ITEMS »
§ §

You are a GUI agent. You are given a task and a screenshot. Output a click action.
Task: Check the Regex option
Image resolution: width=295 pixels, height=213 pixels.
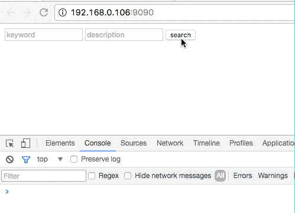92,176
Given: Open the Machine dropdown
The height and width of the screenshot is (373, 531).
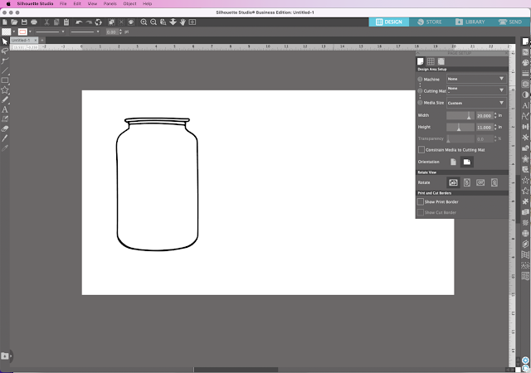Looking at the screenshot, I should [x=475, y=79].
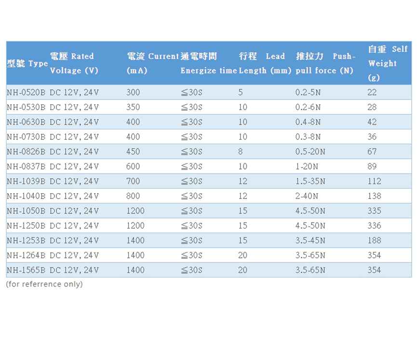The height and width of the screenshot is (338, 417).
Task: Select the 600 mA current value
Action: pos(133,167)
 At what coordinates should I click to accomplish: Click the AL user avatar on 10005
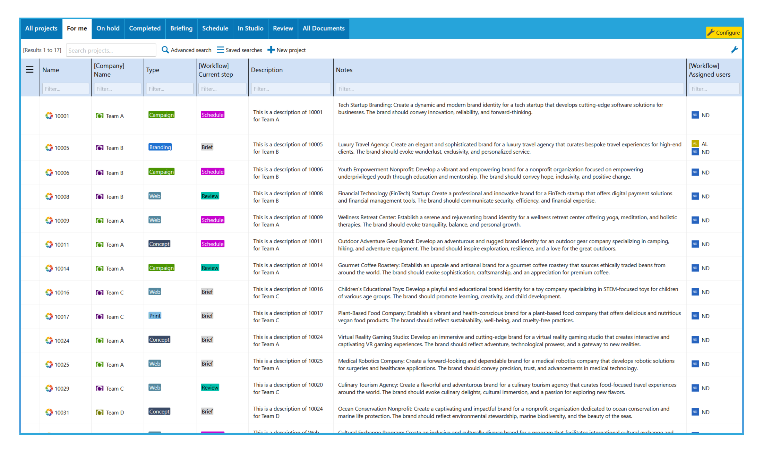pos(695,144)
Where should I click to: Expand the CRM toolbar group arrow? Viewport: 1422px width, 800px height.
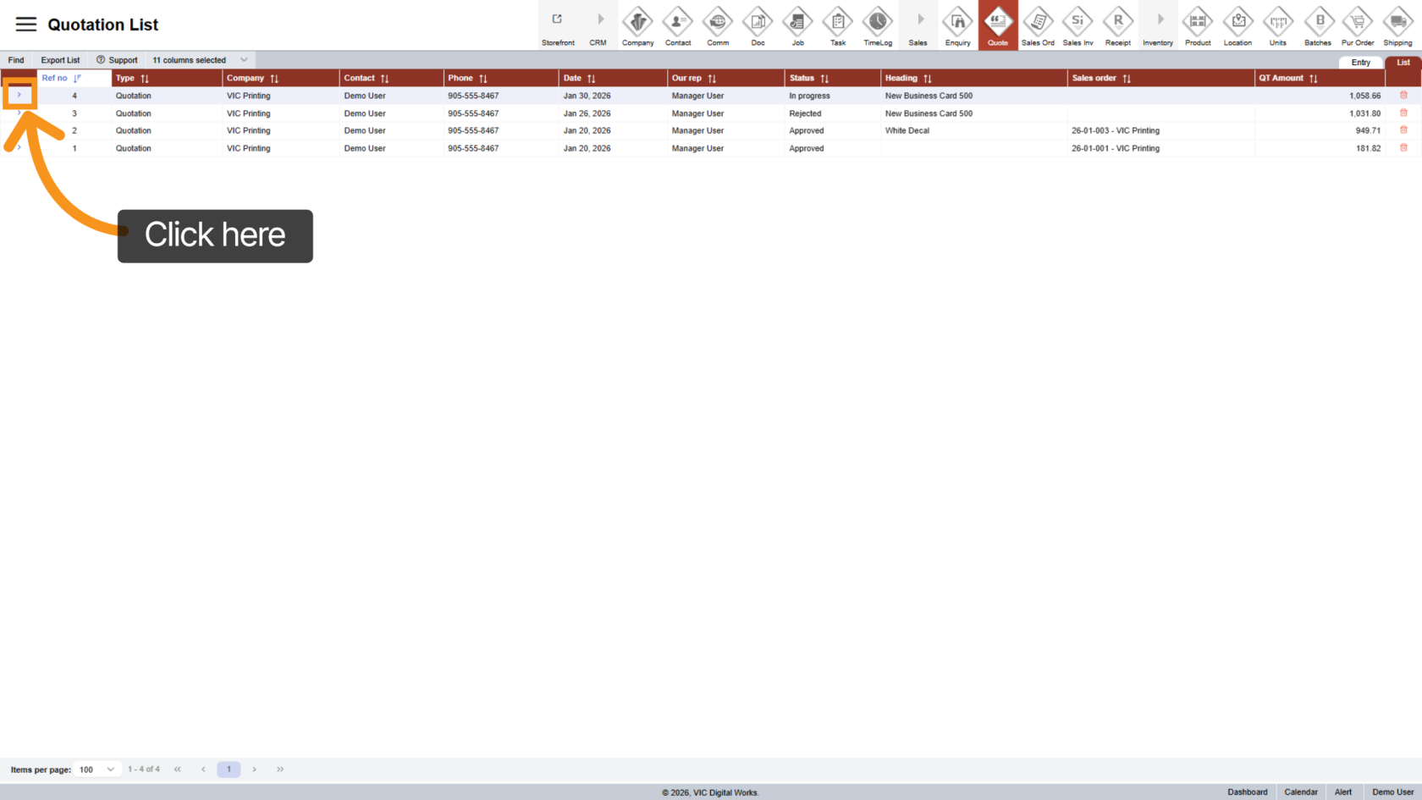coord(599,25)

§ §

WHAT IS ASKED » Rewrite all the rows above with every "dropdown" replaced by "menu" and everything else unchanged. Leave the pictures out.

TASK RESPONSE »
You are a GUI agent. You are given a task and a screenshot. Output a click action.
Task: Check the Regex option
Image resolution: width=295 pixels, height=213 pixels.
92,176
Given: Open the Machine menu
The height and width of the screenshot is (373, 531).
Looking at the screenshot, I should [x=475, y=79].
The height and width of the screenshot is (338, 417).
Task: Select the 600 mA current value
Action: pos(133,167)
 At what coordinates should I click to accomplish: Click the AL user avatar on 10005
pos(695,144)
Where should I click to: Expand the CRM toolbar group arrow? Viewport: 1422px width, 800px height.
coord(599,25)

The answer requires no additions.